I often wonder what path my life would have taken if I hadn’t volunteered to help Huy learn English. He opened the door to a world far removed from my suburban life on an island at the bottom of the world. Reading allowed me to experience lives in exotic and far away countries and universes, in pasts and possible futures. I learnt that regardless of where we lived, how we looked or what language we spoke, we humans shared complex and wondrous internal lives and that my awkward adolescent feelings did not make me weird!

Cultural diversity and empathy

New Zealand has an increasingly diverse population — the 2013 census showed the number of New Zealanders born overseas had reached over a million. The principle of cultural diversity, one of 8 in the New Zealand Curriculum, calls for “schools and teachers to affirm students’ different cultural identities, and incorporate their cultural contexts into teaching and learning programmes.”

The mirrors and windows in our collections give children access to diverse books that allow them to see themselves and experience the lives of others, and help them develop empathy and an understanding of people from other cultures.

Knowing what books to share with or direct students to requires a commitment to reading — a lot! Building an inclusive collection includes links to sites with lists of diverse books, which are useful for keeping up with titles.

Books about refugees

World Refugee Day is 20 June, with that in mind, here are a few, fairly recent gems in the Services to Schools collection.

Refugees and Migrants by Ceri Roberts and Hanane Kai is a well-researched and beautifully illustrated non-fiction picture book, which sensitively outlines who migrants and refugees are. One of its many strengths is conveying in simple, but powerful terms why it’s so important to make new migrant and refugee children in school feel welcome.

For older children, Zana Fraillon’s The Bone Sparrow, which was shortlisted for this year’s Carnegie medal, offers an unflinching look at the life of Subhi in an Australian detention camp.

One of the books on the issue of refugees that has made the most impression on me is Flight, Nadia Wheatley’s award-winning sophisticated picture book, which is beautifully illustrated by Armin Greder.

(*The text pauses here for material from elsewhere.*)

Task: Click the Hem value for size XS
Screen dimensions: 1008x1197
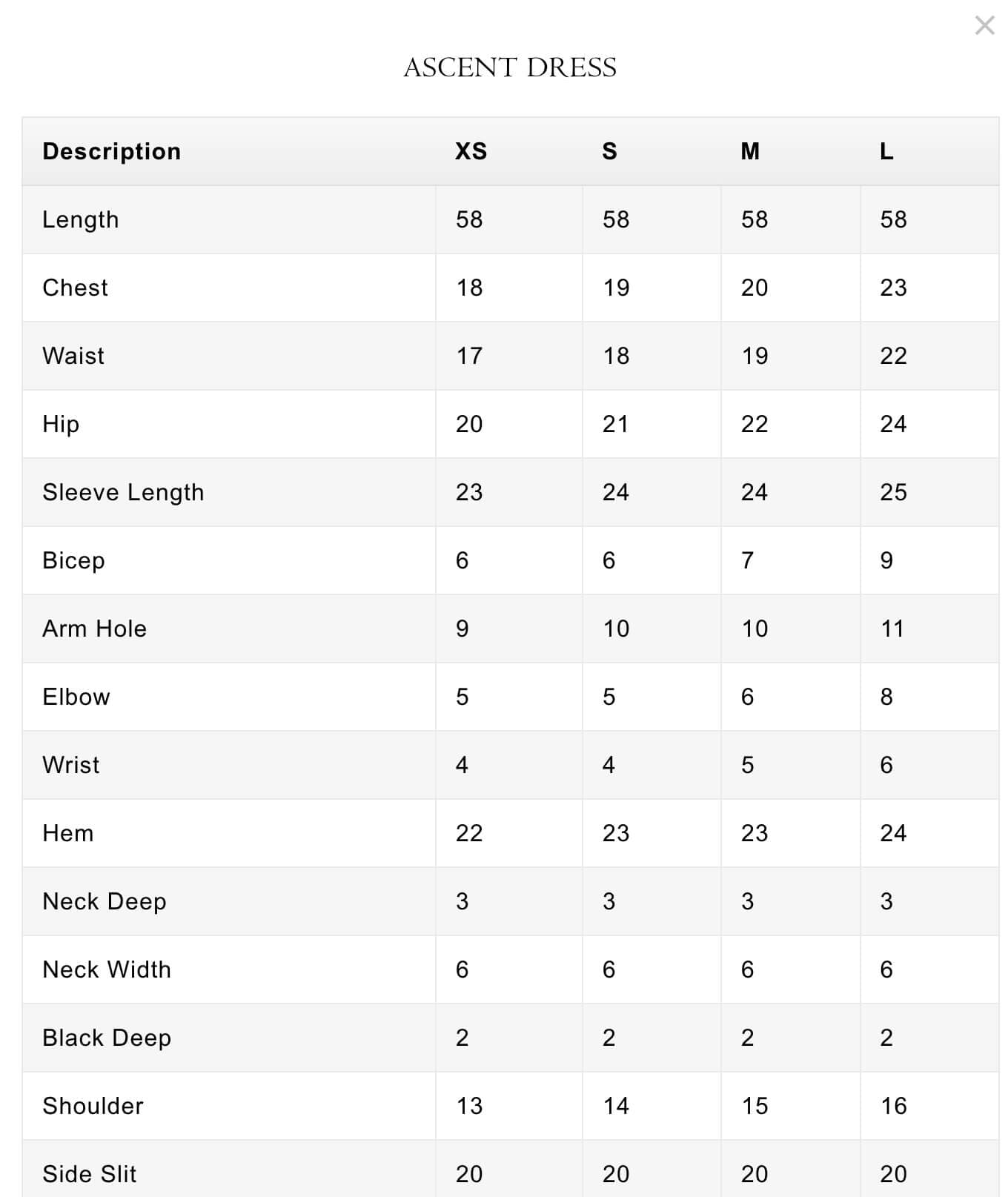Action: coord(469,833)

In an interview with Reading Time, Wheatley explains the genesis of the idea for Flight and its effective narrative shift:

As the idea took shape, I knew that what I wanted to do was to write the story of the Flight into Egypt in a way that initially lulls readers into thinking that it is set 2000 years ago; then suddenly, by introducing a bombardment and tanks, the story would become something that could be happening on the evening television news. Simultaneously, there needed to be a shift in the back story of the characters and the peril that they are fleeing. After all, if the Holy Family were to be depicted as contemporary refugees, then I needed to think afresh about their cultural identity.

Books about refugees in your inquiry loan this term

Check to see if your school is placing an inquiry loan this term, and request some books on refugees and migrants.

Reading engagement loan in term 3

Think about the type of books you think could help your students develop empathy and an understanding of people from other cultures. These could then form a focus area for a reading engagement loan e.g. good read-alouds for ESOL students, or to develop empathy among students.

Find out more

Use our Topic Explorer set on refugees. Its resources have been selected to support this topic and inspire inquiry learning.

The Empathy Lab offers a resource bank of up-to-date research and reading about empathy.

2013 Census ethnic group profiles provide information on various ethnic groups in New Zealand.

The Make Foundation has published a number of books in collaboration with schools to “encourage a deeper understanding of the refugee experience and promote empathy through stories from those who have lived that experience.”

By Jo Buchan

Jo is the Senior Specialist (Developing Readers) for Services to Schools.